METHODS: The study was a cross-sectional analysis of adults aged 40 years and above who participated in 2009-2010 NHANES with a diagnosis of COPD as ascertained by guideline-defined post-bronchodilator FEV1/FVC value of less than 0.7. Self-reported statin utilization data was extracted from the NHANES database. Descriptive and multinomial regression analysis were conducted using COPD severity as the outcome variable, with statin use, number of years of statin use, smoking status and respondent demographics as input variables. Statistical Analysis Software 9.4 (SAS Inc.; Cary, NC) was utilized to conduct the analysis.

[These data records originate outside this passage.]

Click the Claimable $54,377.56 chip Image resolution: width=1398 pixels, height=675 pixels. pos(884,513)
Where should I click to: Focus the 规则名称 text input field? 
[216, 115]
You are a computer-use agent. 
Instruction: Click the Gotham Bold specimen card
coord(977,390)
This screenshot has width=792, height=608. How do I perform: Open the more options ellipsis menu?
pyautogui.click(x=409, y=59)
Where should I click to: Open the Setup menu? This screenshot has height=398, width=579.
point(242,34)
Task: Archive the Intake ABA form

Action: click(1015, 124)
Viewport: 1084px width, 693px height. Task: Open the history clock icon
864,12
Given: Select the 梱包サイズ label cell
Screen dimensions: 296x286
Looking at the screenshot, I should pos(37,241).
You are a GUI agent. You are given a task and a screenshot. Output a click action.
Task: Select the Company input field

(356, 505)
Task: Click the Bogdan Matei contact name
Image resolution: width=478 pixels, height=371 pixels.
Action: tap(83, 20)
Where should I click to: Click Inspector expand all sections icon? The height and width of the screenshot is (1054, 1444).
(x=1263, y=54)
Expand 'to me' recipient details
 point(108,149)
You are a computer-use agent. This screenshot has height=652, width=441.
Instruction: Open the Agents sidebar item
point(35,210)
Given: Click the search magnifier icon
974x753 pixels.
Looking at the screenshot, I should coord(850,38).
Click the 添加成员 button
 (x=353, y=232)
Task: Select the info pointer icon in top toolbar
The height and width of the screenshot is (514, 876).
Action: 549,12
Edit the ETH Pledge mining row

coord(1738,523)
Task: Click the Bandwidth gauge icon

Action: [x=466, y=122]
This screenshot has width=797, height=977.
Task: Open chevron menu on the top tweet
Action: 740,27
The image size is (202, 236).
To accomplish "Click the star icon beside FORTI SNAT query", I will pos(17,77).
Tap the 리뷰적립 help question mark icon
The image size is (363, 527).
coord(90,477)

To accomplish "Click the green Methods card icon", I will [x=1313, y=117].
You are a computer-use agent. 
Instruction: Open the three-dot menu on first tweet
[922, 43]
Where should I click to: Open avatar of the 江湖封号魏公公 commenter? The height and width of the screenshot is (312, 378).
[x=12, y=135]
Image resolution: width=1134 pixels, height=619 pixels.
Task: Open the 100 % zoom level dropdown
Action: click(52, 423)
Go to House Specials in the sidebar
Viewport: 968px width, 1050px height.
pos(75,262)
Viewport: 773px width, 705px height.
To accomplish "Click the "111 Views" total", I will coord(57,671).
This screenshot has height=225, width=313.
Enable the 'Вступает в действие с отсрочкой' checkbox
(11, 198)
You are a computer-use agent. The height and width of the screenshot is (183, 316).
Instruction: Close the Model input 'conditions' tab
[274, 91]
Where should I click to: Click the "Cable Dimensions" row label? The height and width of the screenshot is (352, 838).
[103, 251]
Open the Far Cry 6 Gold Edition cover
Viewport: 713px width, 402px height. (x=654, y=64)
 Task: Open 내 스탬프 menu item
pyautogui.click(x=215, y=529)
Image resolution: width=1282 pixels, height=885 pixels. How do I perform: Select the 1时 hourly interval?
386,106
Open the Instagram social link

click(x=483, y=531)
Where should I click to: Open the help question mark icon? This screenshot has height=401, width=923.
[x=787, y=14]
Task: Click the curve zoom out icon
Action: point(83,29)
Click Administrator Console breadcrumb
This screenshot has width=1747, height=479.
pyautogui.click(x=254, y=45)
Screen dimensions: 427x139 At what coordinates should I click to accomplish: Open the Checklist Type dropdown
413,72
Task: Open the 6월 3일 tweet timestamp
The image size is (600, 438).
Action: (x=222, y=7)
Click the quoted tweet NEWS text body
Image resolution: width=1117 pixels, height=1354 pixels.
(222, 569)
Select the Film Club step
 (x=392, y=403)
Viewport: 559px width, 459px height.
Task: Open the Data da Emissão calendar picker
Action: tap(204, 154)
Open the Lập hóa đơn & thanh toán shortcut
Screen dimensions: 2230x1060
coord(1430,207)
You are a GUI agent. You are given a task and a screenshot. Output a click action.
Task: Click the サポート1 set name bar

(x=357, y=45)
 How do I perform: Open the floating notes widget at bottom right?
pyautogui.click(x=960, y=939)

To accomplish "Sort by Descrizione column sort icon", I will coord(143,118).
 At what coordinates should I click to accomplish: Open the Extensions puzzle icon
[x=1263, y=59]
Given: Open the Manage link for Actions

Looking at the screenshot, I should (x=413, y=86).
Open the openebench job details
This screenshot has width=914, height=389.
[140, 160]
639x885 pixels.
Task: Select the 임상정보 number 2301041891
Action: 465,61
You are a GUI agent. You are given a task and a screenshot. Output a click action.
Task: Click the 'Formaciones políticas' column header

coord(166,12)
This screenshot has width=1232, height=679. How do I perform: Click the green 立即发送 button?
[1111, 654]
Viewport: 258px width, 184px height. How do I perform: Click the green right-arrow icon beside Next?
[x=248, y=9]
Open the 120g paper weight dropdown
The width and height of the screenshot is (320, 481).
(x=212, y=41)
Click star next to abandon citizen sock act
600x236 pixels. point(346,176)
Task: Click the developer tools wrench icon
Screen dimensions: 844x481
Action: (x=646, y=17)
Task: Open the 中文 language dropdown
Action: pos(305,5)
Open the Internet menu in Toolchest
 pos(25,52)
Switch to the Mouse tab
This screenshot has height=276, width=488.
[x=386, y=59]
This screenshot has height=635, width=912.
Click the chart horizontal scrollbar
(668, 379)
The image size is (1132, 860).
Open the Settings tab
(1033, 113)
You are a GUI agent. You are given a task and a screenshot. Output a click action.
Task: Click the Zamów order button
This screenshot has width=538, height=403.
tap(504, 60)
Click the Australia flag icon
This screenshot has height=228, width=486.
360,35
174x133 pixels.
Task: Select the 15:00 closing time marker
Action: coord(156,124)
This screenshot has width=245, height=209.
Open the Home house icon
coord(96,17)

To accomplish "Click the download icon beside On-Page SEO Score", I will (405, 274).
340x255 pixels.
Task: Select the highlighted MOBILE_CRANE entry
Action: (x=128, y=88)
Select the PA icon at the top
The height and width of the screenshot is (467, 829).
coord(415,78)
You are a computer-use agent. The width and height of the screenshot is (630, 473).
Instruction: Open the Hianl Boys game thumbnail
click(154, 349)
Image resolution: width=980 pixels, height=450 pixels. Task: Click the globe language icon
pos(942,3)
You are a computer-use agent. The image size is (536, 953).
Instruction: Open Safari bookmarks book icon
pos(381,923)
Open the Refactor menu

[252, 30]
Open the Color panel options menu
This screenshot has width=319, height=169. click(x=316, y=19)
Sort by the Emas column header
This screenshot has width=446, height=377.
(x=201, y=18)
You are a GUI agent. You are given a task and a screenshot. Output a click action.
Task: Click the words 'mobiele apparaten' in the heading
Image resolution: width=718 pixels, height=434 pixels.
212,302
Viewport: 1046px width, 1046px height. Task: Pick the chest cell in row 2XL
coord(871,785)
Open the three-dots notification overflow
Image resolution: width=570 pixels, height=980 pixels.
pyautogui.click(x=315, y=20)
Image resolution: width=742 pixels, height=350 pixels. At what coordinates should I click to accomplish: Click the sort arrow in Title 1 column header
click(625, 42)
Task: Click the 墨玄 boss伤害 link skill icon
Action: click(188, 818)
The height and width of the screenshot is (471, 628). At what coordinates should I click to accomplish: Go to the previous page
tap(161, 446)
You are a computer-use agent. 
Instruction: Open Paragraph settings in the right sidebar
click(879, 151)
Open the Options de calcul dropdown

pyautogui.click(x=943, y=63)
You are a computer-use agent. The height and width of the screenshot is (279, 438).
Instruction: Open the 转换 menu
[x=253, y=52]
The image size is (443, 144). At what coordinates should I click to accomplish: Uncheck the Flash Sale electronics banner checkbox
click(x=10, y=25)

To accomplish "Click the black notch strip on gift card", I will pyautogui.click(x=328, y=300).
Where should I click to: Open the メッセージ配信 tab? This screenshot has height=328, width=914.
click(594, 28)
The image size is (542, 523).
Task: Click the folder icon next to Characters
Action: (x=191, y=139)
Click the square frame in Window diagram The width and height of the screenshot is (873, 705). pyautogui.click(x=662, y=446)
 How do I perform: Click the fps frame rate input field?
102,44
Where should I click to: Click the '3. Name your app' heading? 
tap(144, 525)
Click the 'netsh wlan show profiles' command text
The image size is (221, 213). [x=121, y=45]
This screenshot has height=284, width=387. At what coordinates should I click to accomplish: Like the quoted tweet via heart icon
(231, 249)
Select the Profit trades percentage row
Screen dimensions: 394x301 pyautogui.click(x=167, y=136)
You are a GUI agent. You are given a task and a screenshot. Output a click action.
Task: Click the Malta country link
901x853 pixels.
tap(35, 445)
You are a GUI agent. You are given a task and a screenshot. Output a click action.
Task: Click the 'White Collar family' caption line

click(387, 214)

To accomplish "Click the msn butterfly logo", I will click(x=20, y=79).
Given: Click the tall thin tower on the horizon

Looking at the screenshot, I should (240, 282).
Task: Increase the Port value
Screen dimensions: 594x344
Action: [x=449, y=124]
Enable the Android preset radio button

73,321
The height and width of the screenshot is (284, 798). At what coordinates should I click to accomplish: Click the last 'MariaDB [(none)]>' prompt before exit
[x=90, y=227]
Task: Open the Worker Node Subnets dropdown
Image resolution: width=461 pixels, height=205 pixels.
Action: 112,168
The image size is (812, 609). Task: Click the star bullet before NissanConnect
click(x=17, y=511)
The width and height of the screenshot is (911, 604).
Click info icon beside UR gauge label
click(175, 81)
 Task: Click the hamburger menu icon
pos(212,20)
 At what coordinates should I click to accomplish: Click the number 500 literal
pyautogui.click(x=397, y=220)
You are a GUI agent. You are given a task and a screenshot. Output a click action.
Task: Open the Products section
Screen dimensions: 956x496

RESULTS: The prevalence of COPD in the NHANES dataset was 4.28% (N= 156). A total of 52 COPD patients reported statin use, with a mean duration of use of 1.82±3.67 years. There was a statistically significant difference (p less than  0.001) in the mean age between COPD patients on statins (66.29±9.61 years) and those not on statins (59.52±10.56 years). However, there was no statistically significant difference (p= 0.45) in postbronchodilator FEV1/FVC values between patients on statins (0.53±0.08 liters) and patients not on statins (0.63±0.07 liters).

CONCLUSIONS: The results of the analysis indicate that statins have no beneficial effect on post-bronchodilator spirometry values in COPD. In the last five years, there has been a growing interest in the beneficial effects of statins in the management of COPD and more controlled studies are needed to explore this association.